There is a spot to camp, but according to the Sewanee website, it is for students, faculty, staff, and alumni only. But, there is a note about other groups being taken on a case-by-case basis. See more information here. I’ll probably look into camping for another time so I can more fully enjoy every part of the trial system.
Overall, this trail is really not difficult; it’s almost all flat terrain. So, truly the hardest part is just the pure length of the trail. We did it in about 8 hours (moving time). Obviously, it’s a little easier to fit the hike in in the summer when daylight hours are longer. But, it’s also hotter and buggier. It’s is cooler up on the Plateau, so it wasn’t too terrible even in June when we did the hike.
This hike marks the longest I have ever hiked in one day at 21.4 miles. So, if you are looking to push yourself mileage-wise, this is the perfect trail, especially because you won’t absolutely kill yourself with elevation changes or boulder hopping. (Both of which I LOVE but pairing that with 20 miles in one day is A LOT!)
Distance from Nashville: 1 hour 30 minutes
Trailhead: Just past the University gates on Hwy 41A/Sewanee Hwy
I first saw Winding Stairs on an Instagram post and figured it was in East Tennessee because most of the waterfall trails I haven’t been on are 3+ hours away. But, no, this winding cascade housed in a city park (!) is a mere hour and change away from Nashville.
My initial research deemed that this would be a very short and easy trail (under 2 miles), which sometimes deters me from checking something out. (I know it shouldn’t matter, but I stan a challenging hike with a reward.) But, to my surprise, there were almost 5 miles of trails within the park. AND it was more of a challenge than I expected (Hello, Jacob’s Ladder section).
And can we pause a minute to give some love to cascading waterfalls? The way the water hugs the jagged rocks making them look smooth coupled with a typically gentler descension of the water makes the earth look like it’s just seeping water.
What’s great about this park is that you get to clamber all up and down the falls if you’d like. They are truly like stairs (very slippery ones, but still stair-like nonetheless) so carefully explore to your heart’s content.
And don’t sleep on the other trails in the park! You’ll find an overlook of the ‘Winding Stairs’ and a view of the many layers of actual stairs to get you to the natural ones.

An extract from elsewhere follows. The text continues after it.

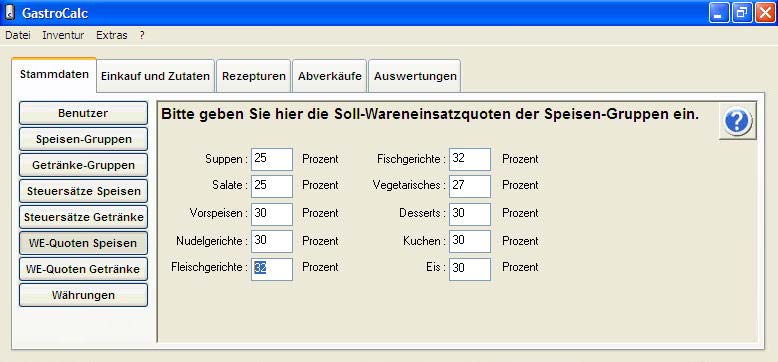Open the Speisen-Gruppen section
This screenshot has height=362, width=778.
pos(83,139)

You’ll also find a trail called the ‘Milk Pail Trail’ and you’ll just have to visit to find out the story behind this odd name and a bonus trail surprise.
PRO TIP! Because online maps are few and far between (All Trails just has the 1.5 mile loop), make sure you take a photo of the map at the trailhead! (We did not until after we were finished and just followed our hearts and probably did some trails twice?) The trail also has numbers at various points which correspond to your location on the map.
This hike is perfect if you only can devote a few hours of the day to hiking and want to get out of town. Plus, it will get your heart pumping and reward you with a beautiful cascade.
Distance from Nashville: 1 hour 15 minutes
Trailhead: Turn by the sign for ‘Winding Stairs Park’ off of Hwy 52 just outside downtown Lafayette, TN. (When I went, the map directions were just a bit off, so just be sure to turn when the sign tells you to!)
Trail: Entire trail system at Winding Stairs Park (Cascades, Jacob’s Ladder, Red Oak, Milk Pail
Trail map: I haven’t been able to find a trail map online, but here’s a photo of the trail map from the trailhead
Length of hike: 1.5- 4.5 miles, depending on your route/trails
Brief overview: Surprisingly beautiful cascading, winding falls within a city park with opportunities to both explore the falls and see them from above along the few trail options.